Parnas’ iPhone and other files could make things downright awkward for Trump by offering up fresh, documentary evidence that Parnas’ links to Trumpworld were a lot closer than Trump has been willing to admit. Photos of Parnas posing cheerfully with the president and other high-ranking Republicans have already spilled out in public. And there’s no telling what else Parnas has on that iPhone.

READ: Trump got impeached while holding a ‘Merry Christmas’ rally.

Parnas recently began sharing new files with the House Intelligence Committee in response to a Congressional subpoena issued in October, after the judge in his Manhattan criminal case granted him permission last Friday, Parnas’ New York-based attorney, Joe Bondy, told VICE News last week.
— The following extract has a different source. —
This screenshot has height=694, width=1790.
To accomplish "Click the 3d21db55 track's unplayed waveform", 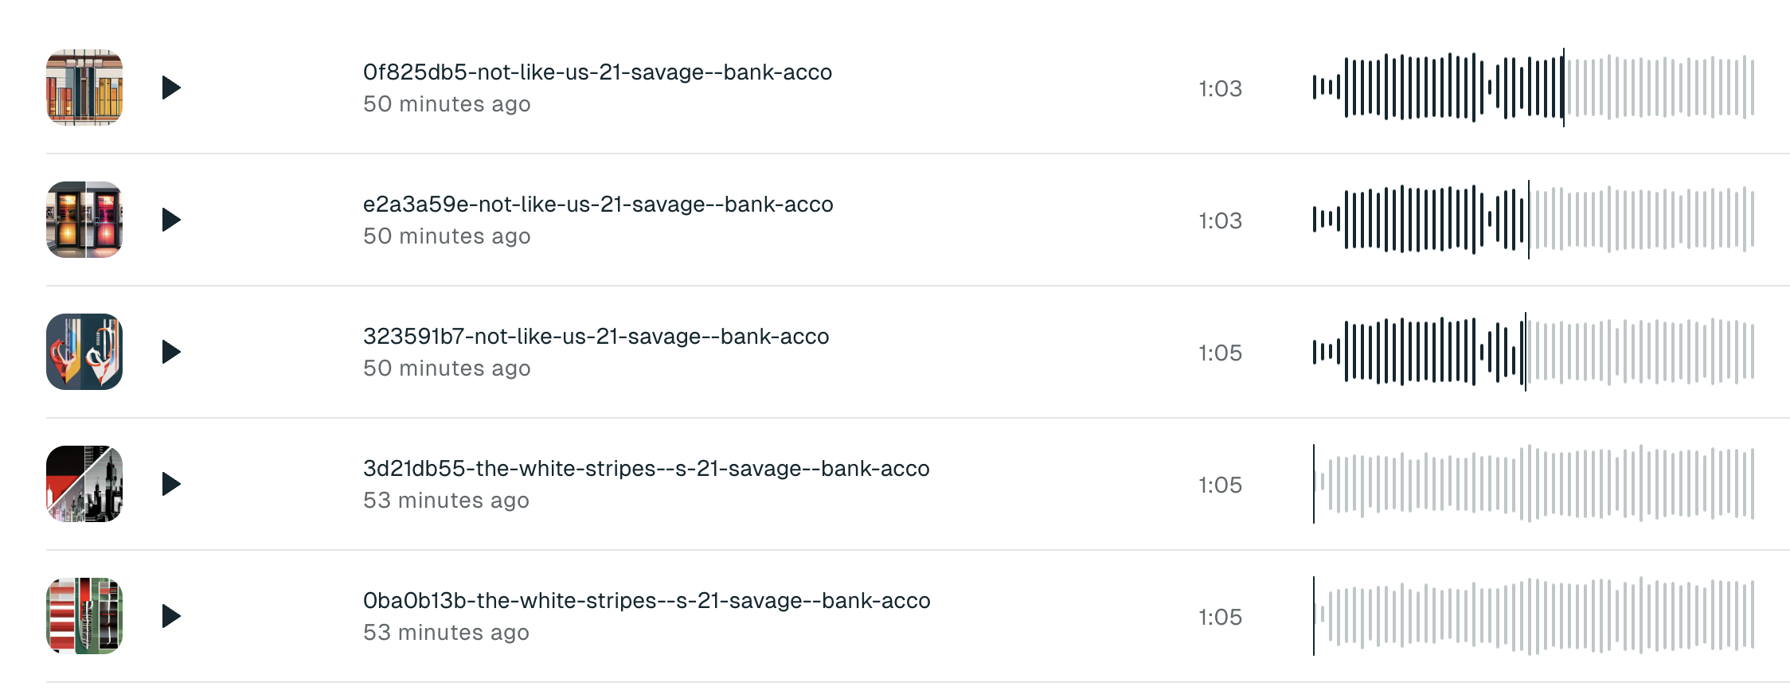I will tap(1533, 484).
Bondy delivered the iPhone to Congress on Sunday, and “worked through the night providing a trove of Lev Parnas’ WhatsApp messages, text messages & images” to House investigators, “detailing interactions with a number of individuals relevant to the impeachment inquiry,” he tweeted, along with a picture of Trump and Parnas.

On Saturday, Bondy asked the judge to allow him to send House investigators yet another iPhone, iPad and a Samsung phone.

Impeachment investigators haven’t yet said whether they’ll ask Parnas, who has pleaded not guilty to the criminal charges, to actually show up on Capitol Hill and tell his story. But his documents and iPhone data could buttress his version of events if that happens, Bondy told the judge in a recent court filing.

“Review of these materials is essential to the Committee’s ability to corroborate the strength of Mr. Parnas’s potential testimony,” Bondy wrote.

#LetLevSpeak

Videos and photographs of Parnas posing with Trump, Trump’s personal attorney Rudy Giuliani, and top-ranking GOP officials have already caused a stir, and prompted questions about how close Parnas really was to all those major GOP players.

Bondy has suggestively tweeted some of those out himself, while publicly pressing members of Congress to invite his client to appear with the hashtag, #LetLevSpeak.

Parnas already reportedly handed over a batch of videos and photographs that include Trump and Giuliani, along with other documents, to House impeachment investigators back in November.

READ: How Giuliani’s indicted pals tried to score a Ukrainian gas deal at Trump’s DC hotel.

But the new batch includes materials that were seized by federal investigators at the time of his arrest in October, and have been held tightly by prosecutors as potential evidence until last week.

On Monday, Bondy tweeted a photograph of Parnas posing next to GOP House Minority Leader, Rep. Kevin McCarthy, adding: “call the witness.”

McCarthy has acknowledged receiving a donation from Parnas, but said this week he doesn’t actually know the guy, and couldn’t remember where they met. And as soon as he realized where the money came from, he passed it on to “charity,” McCarthy said.

The next day, Tuesday, Bondy tweeted out a picture of Parnas with both McCarthy and Vice President Mike Pence.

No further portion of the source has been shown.